* **WHAT YOU NEED TO DO**:
Exactly the lines from the one containing "Task: Click the Pull requests icon" through the end of the listing must make up the answer, with no pictures included.

* **RECORDED INFORMATION**:
────────────────────────────────────────

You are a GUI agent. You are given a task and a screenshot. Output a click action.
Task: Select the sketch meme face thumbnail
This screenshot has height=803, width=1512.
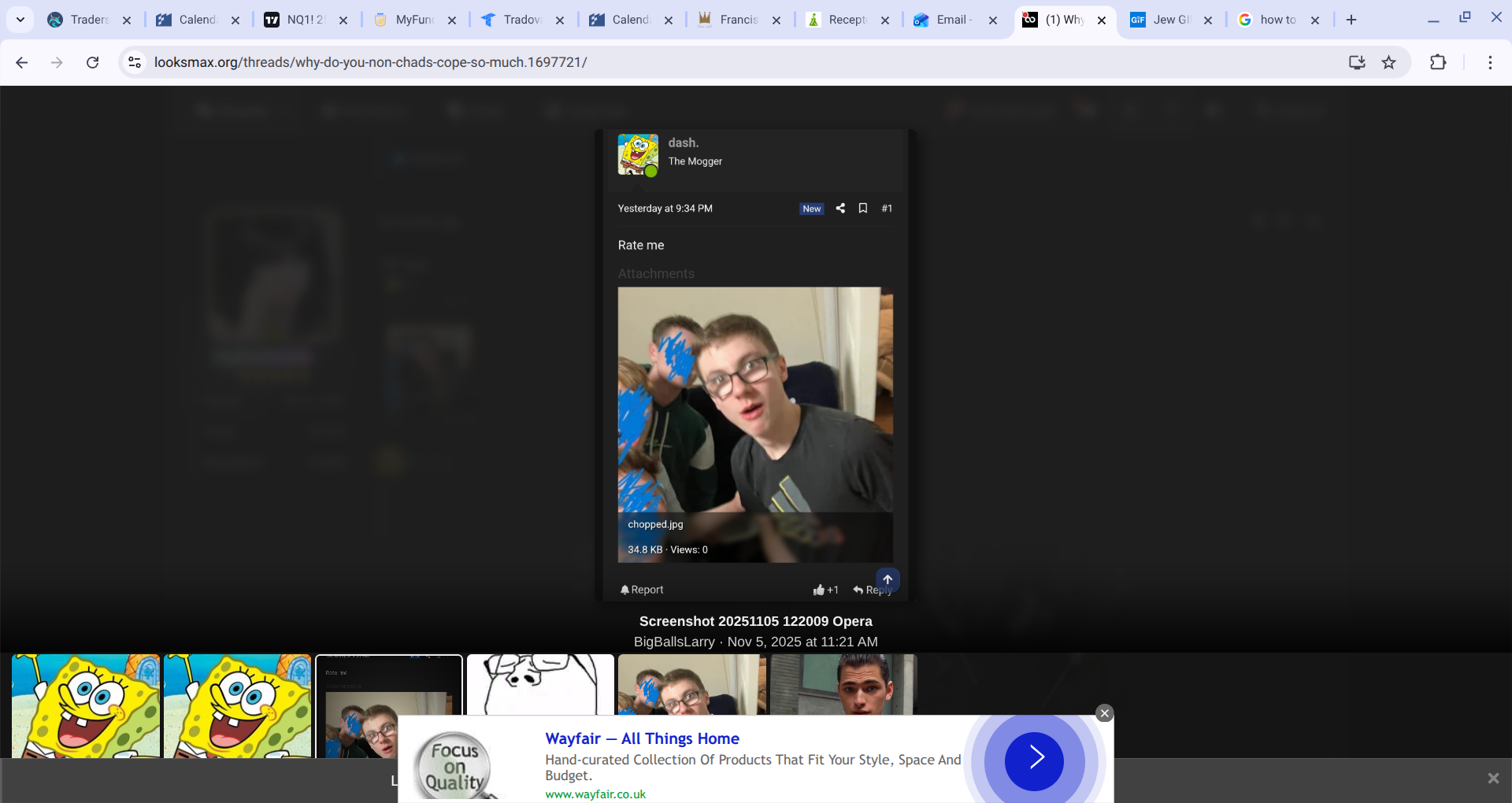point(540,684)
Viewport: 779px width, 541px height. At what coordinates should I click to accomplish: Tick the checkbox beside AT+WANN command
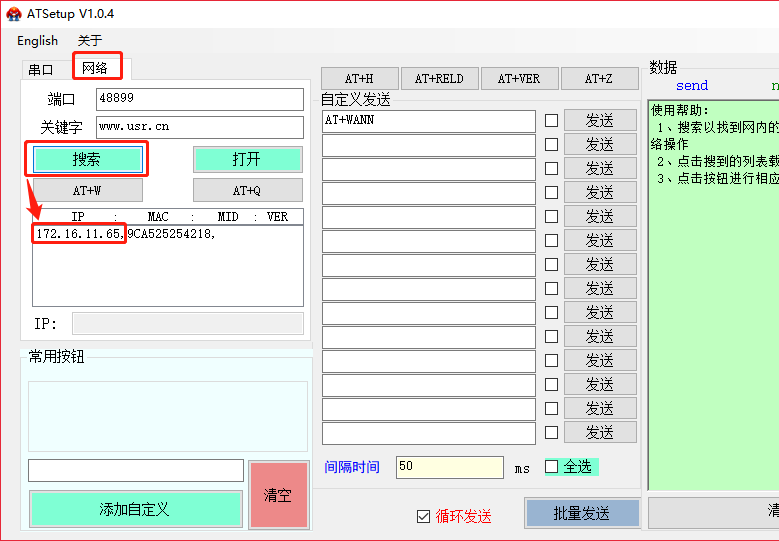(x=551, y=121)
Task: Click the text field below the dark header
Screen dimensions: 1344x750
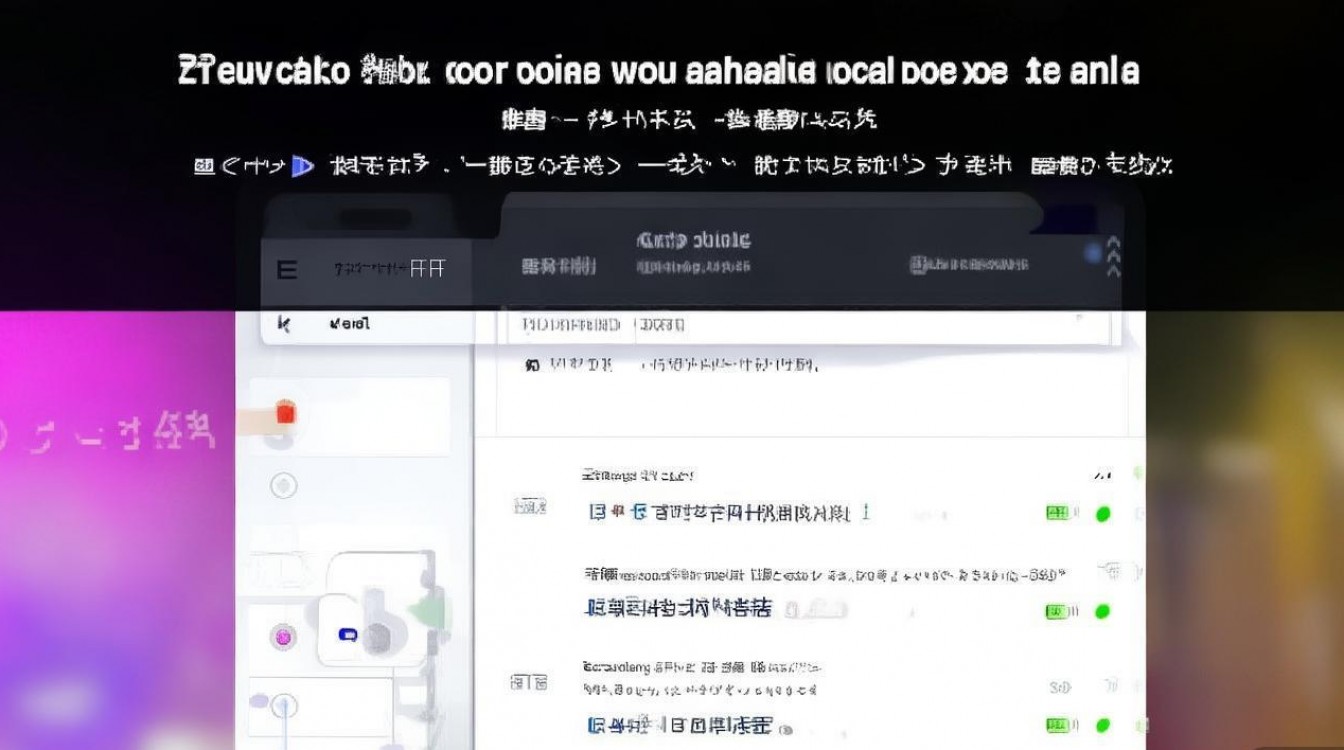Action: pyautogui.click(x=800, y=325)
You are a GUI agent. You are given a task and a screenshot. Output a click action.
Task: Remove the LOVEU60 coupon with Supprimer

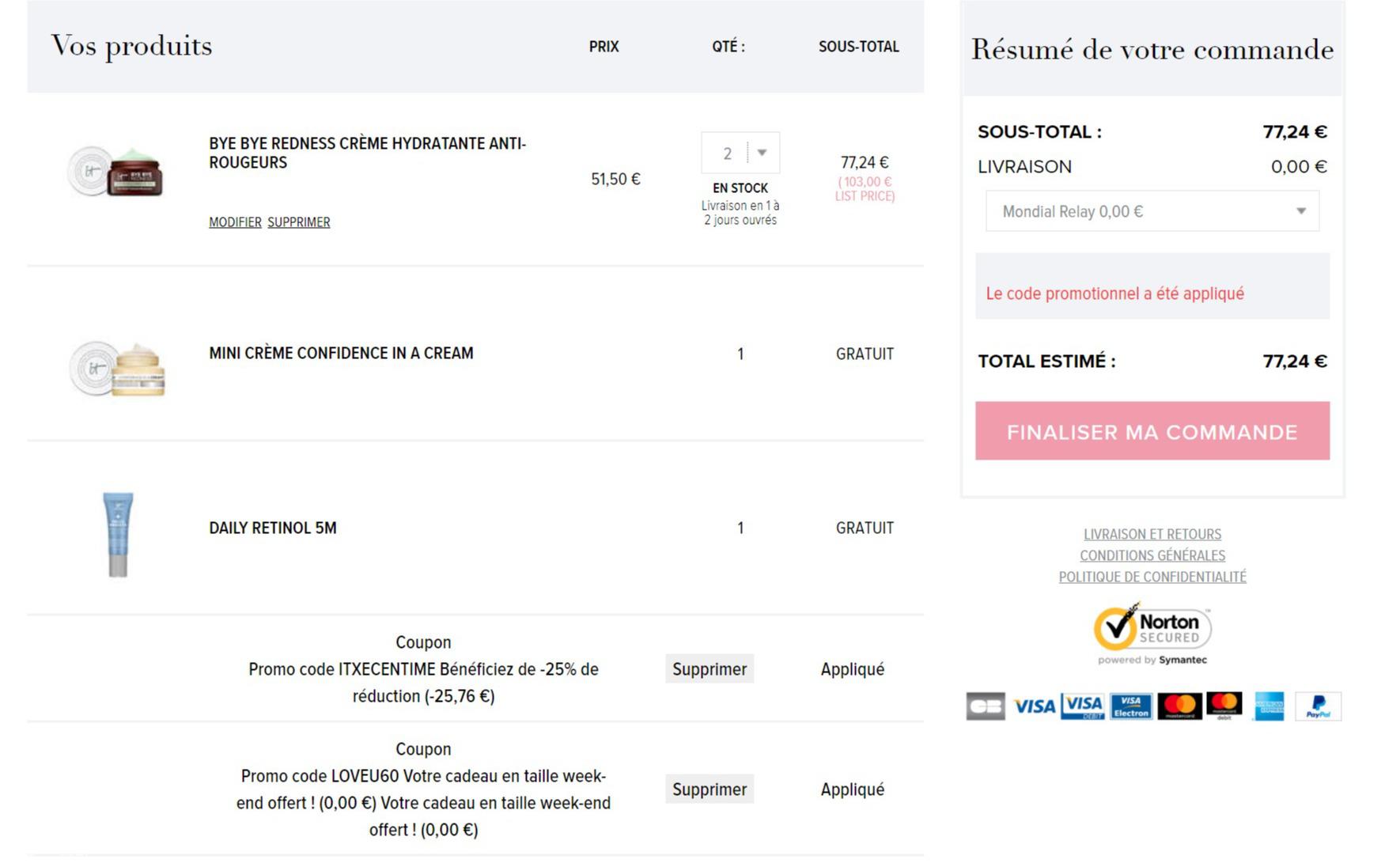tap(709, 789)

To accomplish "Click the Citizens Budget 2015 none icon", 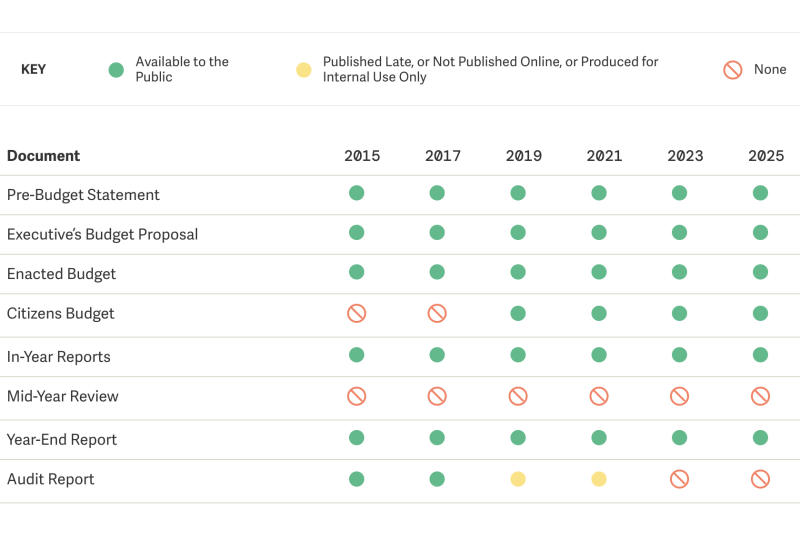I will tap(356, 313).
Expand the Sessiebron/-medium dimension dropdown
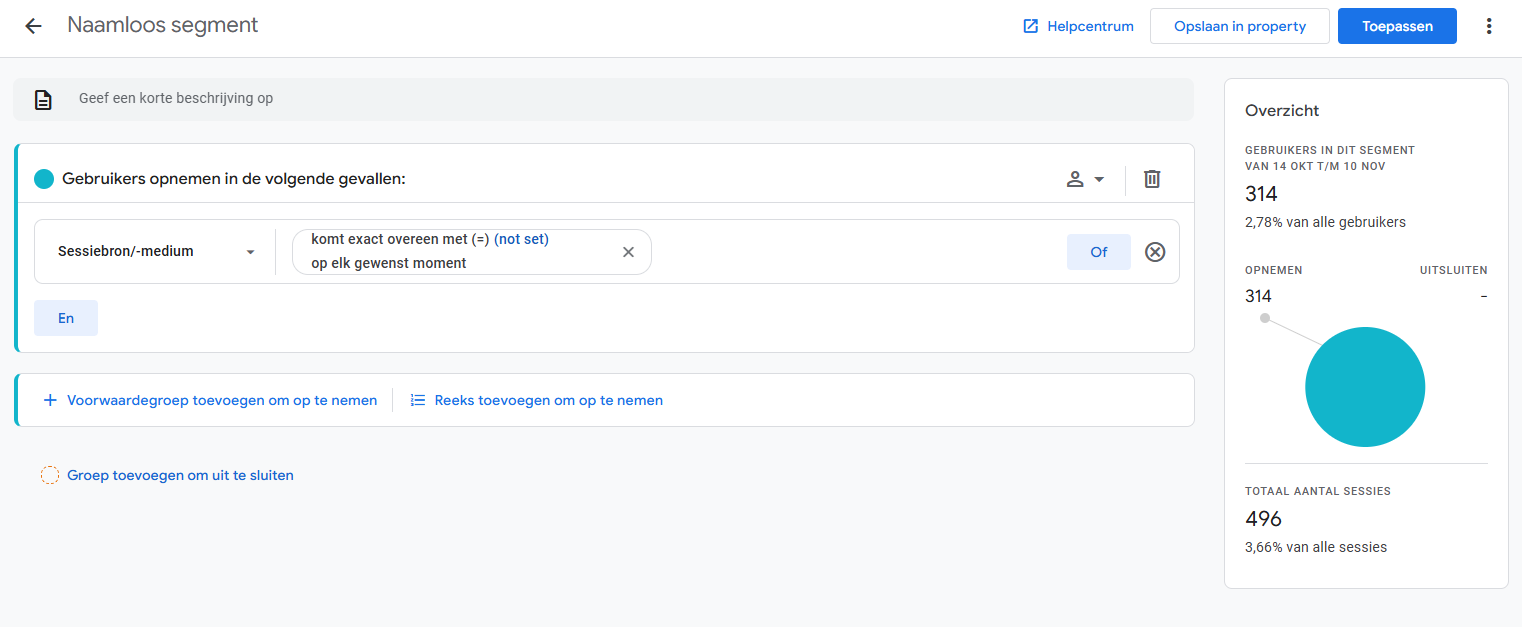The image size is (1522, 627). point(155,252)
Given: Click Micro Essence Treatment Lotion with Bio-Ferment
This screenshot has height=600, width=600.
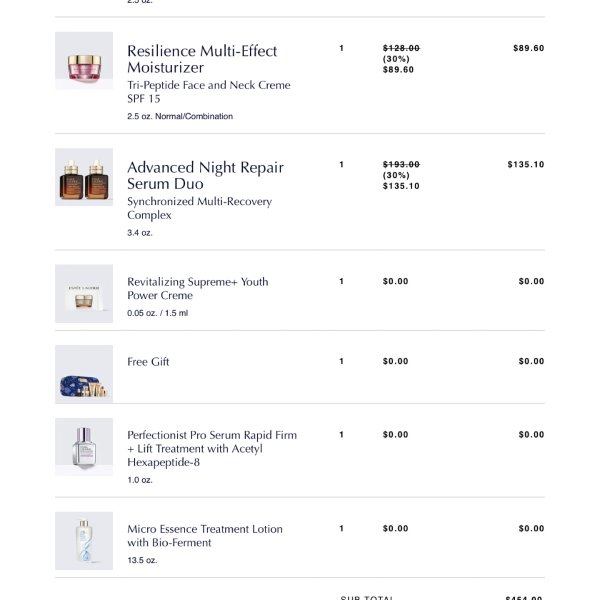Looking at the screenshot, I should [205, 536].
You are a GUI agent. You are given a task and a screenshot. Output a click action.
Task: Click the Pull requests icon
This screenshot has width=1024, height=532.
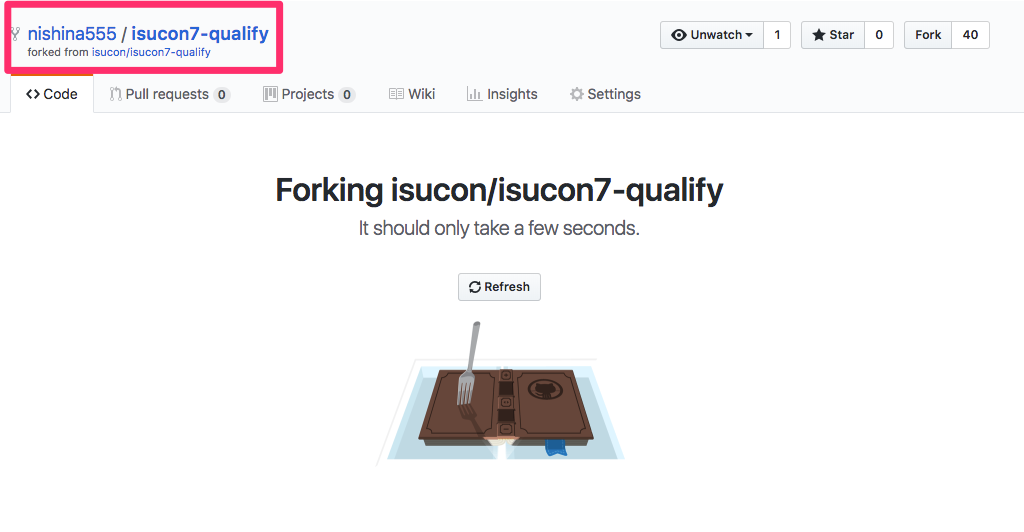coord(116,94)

────────────────────────────────────────

* **YOUR RESPONSE**:
Task: Click the Pull requests icon
This screenshot has width=1024, height=532.
coord(116,94)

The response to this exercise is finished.